» **Exercise directions**
Below are entries; copy exactly the lines from the one with "19 (326, 2195)" through the one with "76 (394, 2235)", both included, and leave out the rest.

+-------+

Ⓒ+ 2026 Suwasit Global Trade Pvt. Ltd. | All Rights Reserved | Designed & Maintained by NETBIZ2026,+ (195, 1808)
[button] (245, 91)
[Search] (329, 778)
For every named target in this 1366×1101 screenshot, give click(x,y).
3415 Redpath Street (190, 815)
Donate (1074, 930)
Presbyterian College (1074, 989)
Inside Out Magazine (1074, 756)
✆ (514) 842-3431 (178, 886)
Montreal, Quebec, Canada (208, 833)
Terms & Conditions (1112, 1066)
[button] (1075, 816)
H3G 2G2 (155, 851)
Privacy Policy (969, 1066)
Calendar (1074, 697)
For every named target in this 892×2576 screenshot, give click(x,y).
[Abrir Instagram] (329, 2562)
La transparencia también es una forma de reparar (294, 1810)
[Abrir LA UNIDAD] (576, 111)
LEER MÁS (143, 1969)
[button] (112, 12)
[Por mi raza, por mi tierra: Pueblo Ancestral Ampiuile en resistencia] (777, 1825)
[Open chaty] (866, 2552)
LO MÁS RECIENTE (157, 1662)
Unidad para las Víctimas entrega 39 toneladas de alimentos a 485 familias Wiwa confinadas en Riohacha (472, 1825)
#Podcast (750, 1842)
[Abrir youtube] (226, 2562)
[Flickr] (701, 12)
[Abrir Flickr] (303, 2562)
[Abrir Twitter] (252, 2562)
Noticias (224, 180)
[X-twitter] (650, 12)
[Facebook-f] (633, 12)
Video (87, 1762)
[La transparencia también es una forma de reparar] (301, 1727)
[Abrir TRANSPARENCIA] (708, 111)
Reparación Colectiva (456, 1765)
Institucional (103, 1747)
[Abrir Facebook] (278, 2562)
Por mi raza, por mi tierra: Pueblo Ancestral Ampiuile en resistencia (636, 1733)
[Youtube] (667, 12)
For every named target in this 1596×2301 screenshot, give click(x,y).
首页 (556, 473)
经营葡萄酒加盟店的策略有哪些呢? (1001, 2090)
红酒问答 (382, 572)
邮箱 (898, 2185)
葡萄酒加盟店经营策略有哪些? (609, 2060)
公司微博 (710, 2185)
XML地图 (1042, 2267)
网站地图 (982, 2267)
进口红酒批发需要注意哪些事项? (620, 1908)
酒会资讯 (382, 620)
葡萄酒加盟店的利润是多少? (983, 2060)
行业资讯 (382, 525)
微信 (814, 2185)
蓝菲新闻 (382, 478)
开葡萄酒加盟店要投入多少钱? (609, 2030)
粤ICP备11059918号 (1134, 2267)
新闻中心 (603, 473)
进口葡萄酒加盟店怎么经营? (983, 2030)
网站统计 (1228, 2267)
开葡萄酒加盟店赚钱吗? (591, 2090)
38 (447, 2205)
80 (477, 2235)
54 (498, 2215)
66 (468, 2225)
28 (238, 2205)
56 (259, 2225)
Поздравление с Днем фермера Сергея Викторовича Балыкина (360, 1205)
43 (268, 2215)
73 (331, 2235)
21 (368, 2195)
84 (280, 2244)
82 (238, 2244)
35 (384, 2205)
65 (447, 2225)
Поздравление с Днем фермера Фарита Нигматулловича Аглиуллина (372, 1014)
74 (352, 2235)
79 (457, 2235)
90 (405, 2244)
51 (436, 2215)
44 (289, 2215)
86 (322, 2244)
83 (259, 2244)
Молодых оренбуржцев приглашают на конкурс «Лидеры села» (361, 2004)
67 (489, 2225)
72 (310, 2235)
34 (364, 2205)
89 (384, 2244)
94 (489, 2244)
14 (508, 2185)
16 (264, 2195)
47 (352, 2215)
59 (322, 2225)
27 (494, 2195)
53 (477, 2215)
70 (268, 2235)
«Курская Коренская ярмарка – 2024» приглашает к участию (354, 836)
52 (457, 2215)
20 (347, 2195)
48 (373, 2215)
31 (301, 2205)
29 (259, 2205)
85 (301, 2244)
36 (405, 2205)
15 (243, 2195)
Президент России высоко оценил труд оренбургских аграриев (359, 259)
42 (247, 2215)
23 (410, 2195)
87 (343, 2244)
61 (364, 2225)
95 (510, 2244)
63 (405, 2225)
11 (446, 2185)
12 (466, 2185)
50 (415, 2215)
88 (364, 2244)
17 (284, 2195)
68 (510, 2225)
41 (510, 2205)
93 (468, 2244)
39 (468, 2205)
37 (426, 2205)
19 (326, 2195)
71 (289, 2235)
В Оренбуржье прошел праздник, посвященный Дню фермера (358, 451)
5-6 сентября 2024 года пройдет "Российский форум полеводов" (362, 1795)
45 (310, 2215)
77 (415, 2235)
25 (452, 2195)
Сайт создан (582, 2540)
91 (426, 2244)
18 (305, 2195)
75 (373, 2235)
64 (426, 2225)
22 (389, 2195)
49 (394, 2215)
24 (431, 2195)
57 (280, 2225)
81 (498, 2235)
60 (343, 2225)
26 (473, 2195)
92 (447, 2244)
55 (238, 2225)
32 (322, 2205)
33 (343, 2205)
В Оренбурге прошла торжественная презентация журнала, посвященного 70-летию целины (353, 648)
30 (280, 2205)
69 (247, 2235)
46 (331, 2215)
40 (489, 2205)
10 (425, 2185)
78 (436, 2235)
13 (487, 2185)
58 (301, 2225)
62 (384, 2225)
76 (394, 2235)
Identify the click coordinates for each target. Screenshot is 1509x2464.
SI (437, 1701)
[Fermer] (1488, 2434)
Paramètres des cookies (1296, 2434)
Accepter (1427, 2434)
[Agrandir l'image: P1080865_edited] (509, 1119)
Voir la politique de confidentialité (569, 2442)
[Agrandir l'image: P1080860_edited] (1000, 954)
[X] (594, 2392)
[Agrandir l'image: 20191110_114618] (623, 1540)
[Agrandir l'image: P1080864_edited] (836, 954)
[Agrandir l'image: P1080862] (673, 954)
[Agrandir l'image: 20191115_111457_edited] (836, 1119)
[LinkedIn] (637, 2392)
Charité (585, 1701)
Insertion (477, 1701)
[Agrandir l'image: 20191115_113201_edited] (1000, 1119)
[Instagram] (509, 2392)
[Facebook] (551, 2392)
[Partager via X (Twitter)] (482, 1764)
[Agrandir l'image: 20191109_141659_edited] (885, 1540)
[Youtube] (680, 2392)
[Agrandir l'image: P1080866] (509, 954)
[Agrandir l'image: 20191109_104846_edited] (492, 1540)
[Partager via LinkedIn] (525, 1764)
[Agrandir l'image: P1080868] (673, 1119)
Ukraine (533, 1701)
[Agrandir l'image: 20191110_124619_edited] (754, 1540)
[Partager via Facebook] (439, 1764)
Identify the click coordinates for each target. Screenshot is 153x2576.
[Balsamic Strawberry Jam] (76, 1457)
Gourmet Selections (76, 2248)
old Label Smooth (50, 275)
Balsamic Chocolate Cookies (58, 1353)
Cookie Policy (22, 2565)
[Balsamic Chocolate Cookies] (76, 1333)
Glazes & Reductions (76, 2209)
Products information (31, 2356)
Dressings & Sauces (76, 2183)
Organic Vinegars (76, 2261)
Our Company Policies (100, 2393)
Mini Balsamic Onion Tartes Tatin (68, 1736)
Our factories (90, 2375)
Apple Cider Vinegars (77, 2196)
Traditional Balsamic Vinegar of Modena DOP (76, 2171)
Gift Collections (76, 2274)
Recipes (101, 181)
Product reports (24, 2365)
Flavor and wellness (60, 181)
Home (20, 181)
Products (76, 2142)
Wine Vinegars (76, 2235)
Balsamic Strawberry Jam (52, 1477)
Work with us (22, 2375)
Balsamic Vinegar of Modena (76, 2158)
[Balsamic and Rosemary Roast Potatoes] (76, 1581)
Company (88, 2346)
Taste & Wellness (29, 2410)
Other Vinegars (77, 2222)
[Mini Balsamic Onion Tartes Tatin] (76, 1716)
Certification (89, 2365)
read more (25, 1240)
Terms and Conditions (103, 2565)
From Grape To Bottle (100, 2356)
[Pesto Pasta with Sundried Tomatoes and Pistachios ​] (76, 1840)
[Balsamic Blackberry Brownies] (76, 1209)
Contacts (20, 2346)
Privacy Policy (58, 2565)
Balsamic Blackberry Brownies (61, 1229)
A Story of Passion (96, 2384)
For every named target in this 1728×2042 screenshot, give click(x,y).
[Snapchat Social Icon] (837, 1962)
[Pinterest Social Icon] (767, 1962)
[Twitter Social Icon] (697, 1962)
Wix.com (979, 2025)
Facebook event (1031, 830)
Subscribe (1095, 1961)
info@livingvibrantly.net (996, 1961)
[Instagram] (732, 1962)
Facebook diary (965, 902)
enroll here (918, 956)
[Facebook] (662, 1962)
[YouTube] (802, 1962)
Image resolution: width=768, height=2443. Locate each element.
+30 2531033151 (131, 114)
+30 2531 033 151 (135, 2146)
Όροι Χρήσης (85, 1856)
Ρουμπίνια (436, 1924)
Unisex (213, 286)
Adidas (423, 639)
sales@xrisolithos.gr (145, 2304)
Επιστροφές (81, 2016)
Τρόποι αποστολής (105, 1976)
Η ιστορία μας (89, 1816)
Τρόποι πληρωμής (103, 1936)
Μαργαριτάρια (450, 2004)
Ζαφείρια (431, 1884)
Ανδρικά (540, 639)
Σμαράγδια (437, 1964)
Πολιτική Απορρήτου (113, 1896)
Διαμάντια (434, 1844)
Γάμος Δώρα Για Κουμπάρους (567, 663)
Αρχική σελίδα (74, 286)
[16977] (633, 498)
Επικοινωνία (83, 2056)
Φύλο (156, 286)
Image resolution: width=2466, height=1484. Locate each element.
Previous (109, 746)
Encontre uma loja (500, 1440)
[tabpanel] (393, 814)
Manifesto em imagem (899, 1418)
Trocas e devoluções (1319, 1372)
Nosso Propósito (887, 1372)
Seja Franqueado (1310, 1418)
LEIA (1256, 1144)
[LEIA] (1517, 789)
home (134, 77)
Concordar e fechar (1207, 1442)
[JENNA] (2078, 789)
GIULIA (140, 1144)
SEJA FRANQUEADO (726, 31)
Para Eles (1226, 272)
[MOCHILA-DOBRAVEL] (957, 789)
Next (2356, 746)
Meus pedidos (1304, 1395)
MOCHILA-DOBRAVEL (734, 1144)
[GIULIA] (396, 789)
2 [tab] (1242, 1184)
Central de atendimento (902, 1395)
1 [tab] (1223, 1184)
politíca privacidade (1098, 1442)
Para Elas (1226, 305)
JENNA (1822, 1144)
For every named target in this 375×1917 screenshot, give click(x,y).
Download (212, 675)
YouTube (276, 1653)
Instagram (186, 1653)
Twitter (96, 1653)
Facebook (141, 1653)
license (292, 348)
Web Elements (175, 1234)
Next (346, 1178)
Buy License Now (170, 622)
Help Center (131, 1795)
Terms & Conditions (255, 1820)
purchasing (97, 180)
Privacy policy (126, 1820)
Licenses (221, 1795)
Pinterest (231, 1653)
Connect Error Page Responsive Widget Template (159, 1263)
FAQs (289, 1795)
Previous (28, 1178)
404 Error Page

+-------+

» **Completed task**
19 (326, 2195)
71 (289, 2235)
В Оренбуржье прошел праздник, посвященный Дню фермера (358, 451)
5-6 сентября 2024 года пройдет "Российский форум полеводов" (362, 1795)
45 (310, 2215)
77 (415, 2235)
25 (452, 2195)
Сайт создан (582, 2540)
91 (426, 2244)
18 (305, 2195)
75 (373, 2235)
64 (426, 2225)
22 (389, 2195)
49 (394, 2215)
24 (431, 2195)
57 (280, 2225)
81 (498, 2235)
60 (343, 2225)
26 (473, 2195)
92 (447, 2244)
55 (238, 2225)
32 (322, 2205)
33 (343, 2205)
В Оренбурге прошла торжественная презентация журнала, посвященного 70-летию целины (353, 648)
30 (280, 2205)
69 (247, 2235)
46 (331, 2215)
40 (489, 2205)
10 (425, 2185)
78 (436, 2235)
13 (487, 2185)
58 (301, 2225)
62 (384, 2225)
76 (394, 2235)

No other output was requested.